● **TASK**
Among the records, which lines hold the word "agent"? Pick them out.

-- -- --

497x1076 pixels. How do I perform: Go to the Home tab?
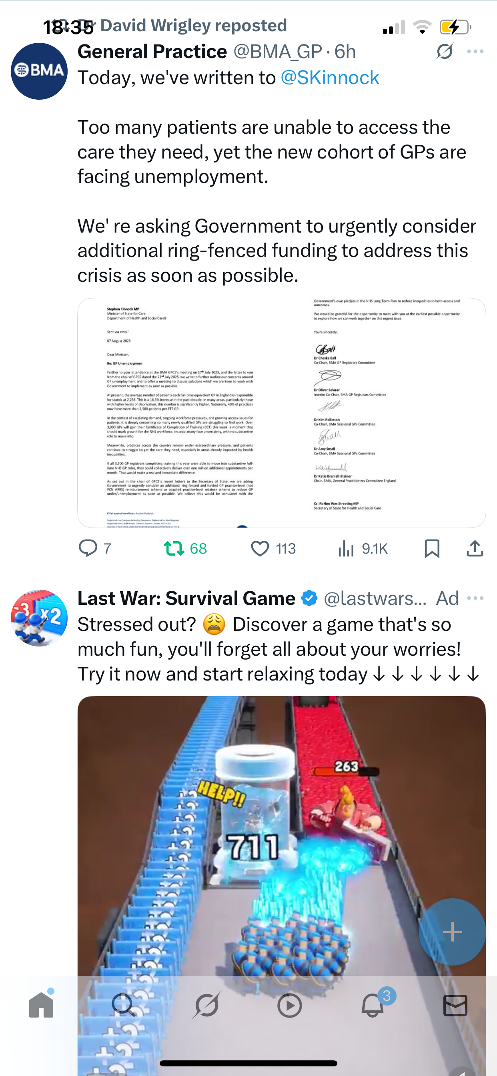[x=41, y=1005]
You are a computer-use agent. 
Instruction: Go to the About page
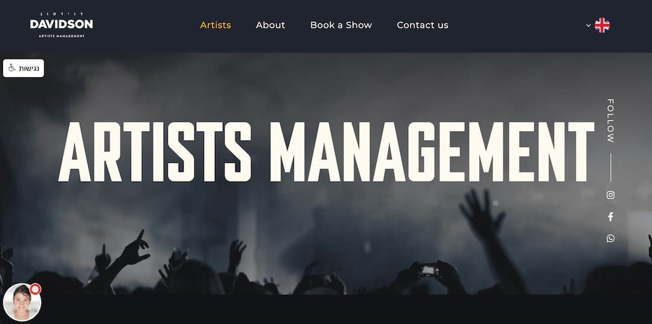(x=270, y=25)
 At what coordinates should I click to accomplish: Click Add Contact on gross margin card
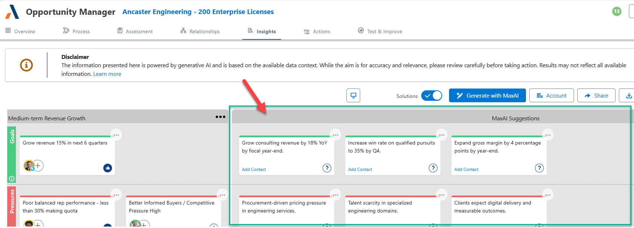466,169
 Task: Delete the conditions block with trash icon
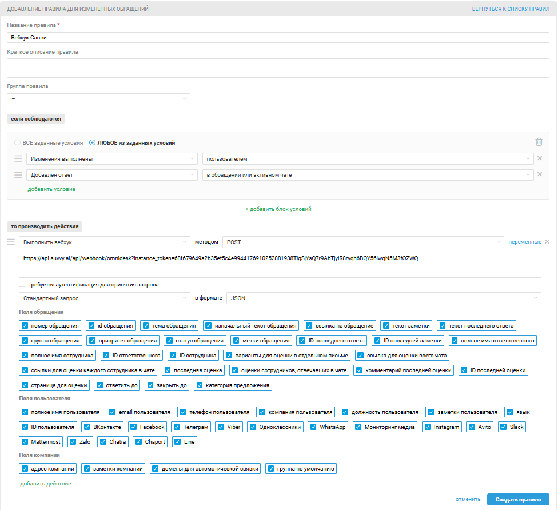pos(539,142)
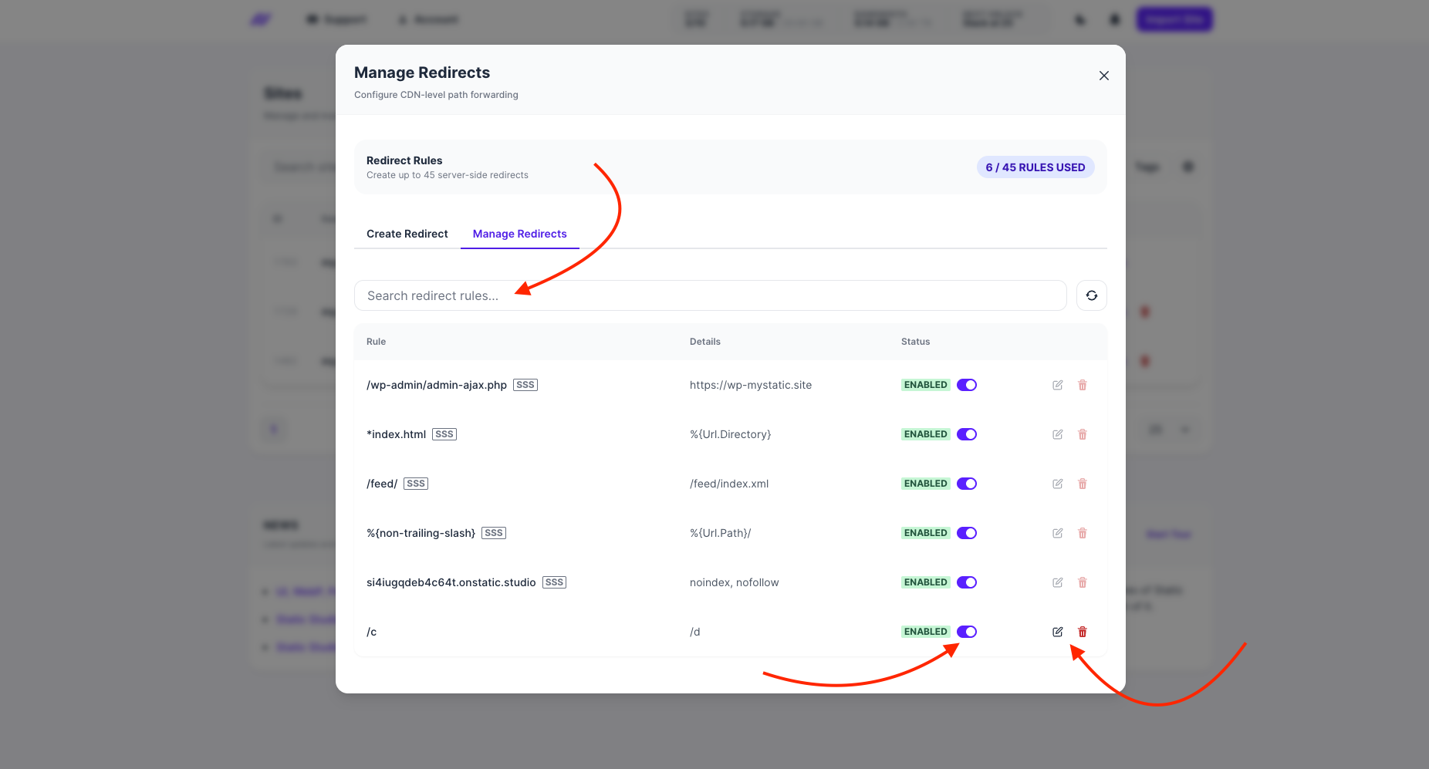Viewport: 1429px width, 769px height.
Task: Focus the Search redirect rules field
Action: (x=710, y=295)
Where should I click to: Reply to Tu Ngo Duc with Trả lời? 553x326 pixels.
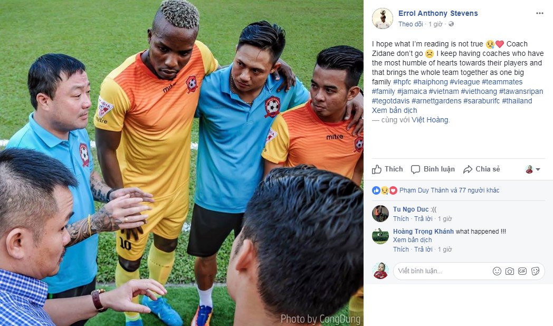423,218
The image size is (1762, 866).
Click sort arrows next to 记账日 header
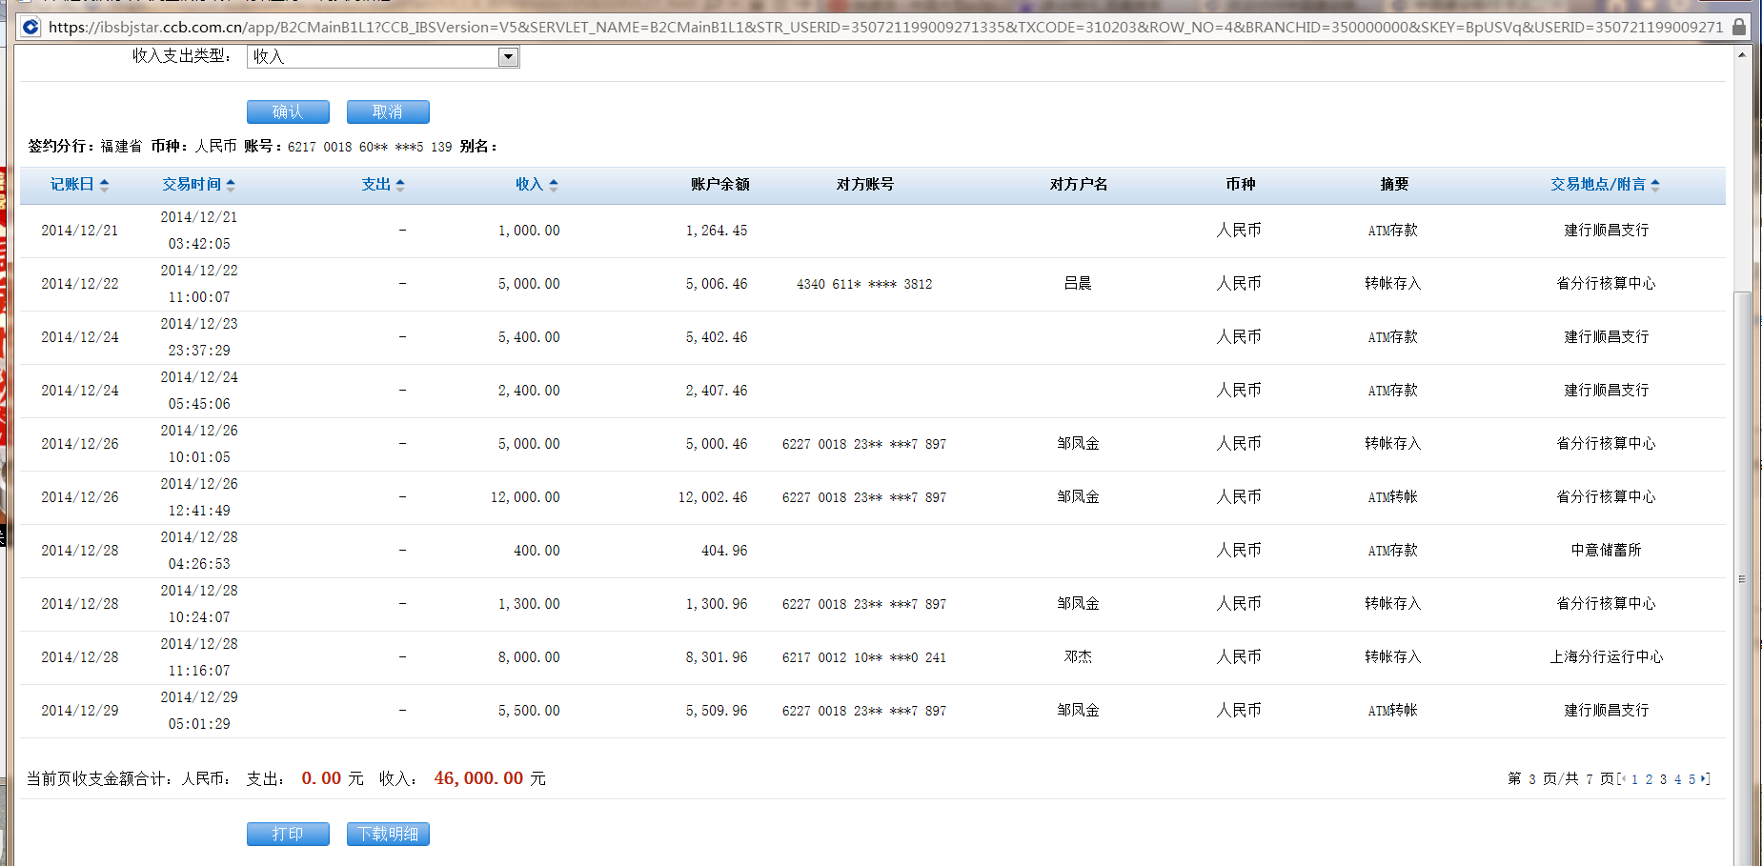point(104,185)
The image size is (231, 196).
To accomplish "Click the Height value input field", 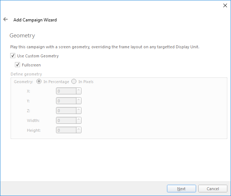I will point(66,130).
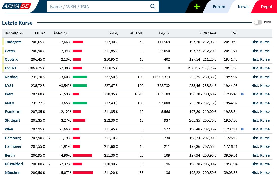Open the Forum tab
277x180 pixels.
pos(219,7)
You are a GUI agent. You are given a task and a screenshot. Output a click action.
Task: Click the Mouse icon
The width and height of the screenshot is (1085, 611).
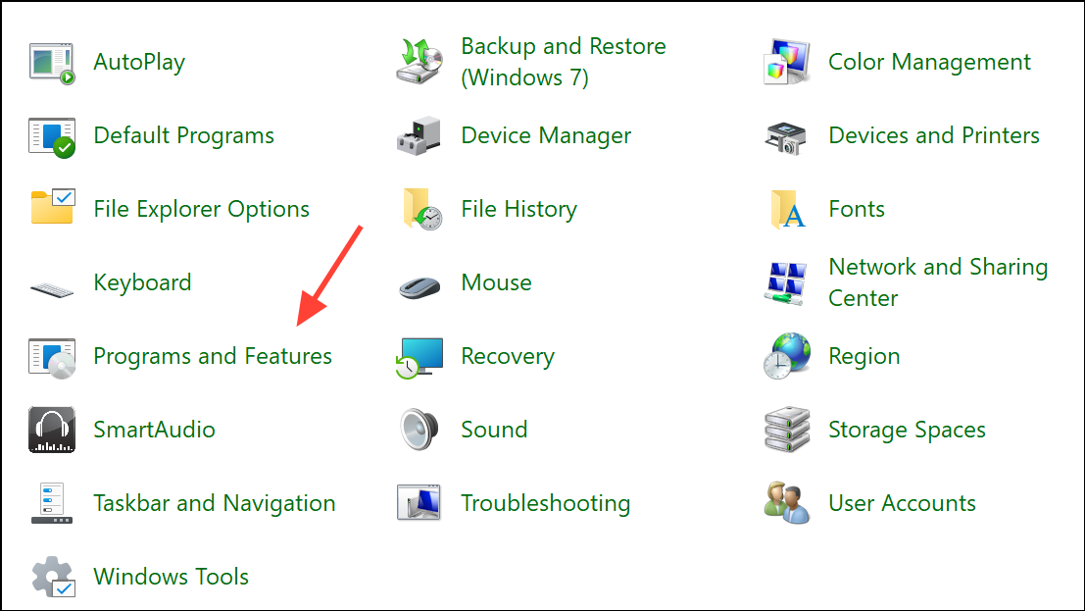click(x=420, y=283)
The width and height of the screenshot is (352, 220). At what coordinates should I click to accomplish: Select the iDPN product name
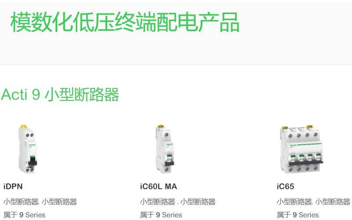pos(13,187)
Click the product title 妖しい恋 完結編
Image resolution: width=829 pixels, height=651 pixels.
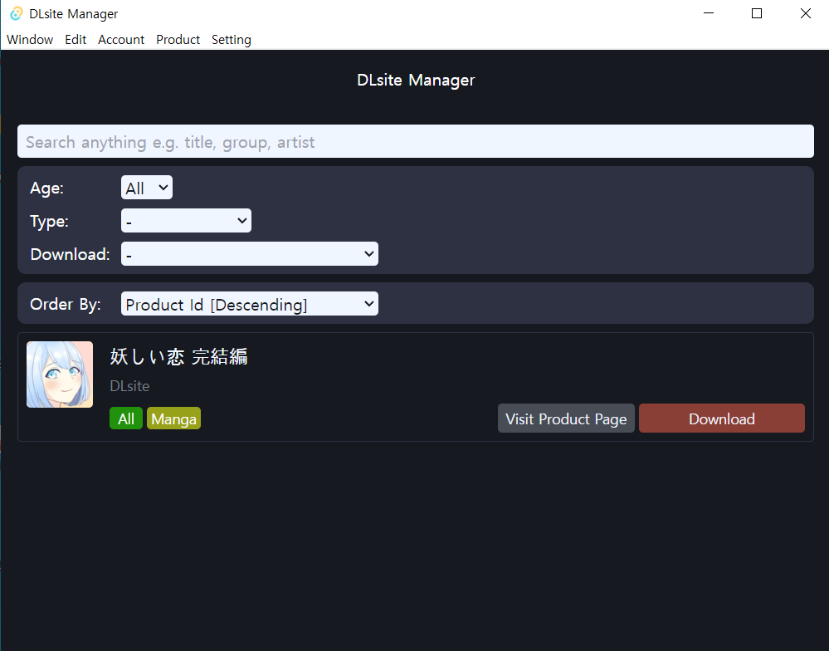178,356
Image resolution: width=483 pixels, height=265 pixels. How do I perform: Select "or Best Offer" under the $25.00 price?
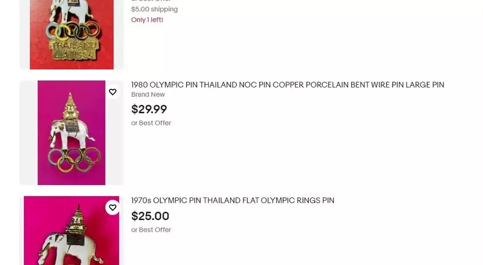(151, 230)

-- -- --

● **WRITTEN SOLUTION**
You are a computer-use agent. 
You are a GUI agent. You are given a task and a screenshot. Output a click action.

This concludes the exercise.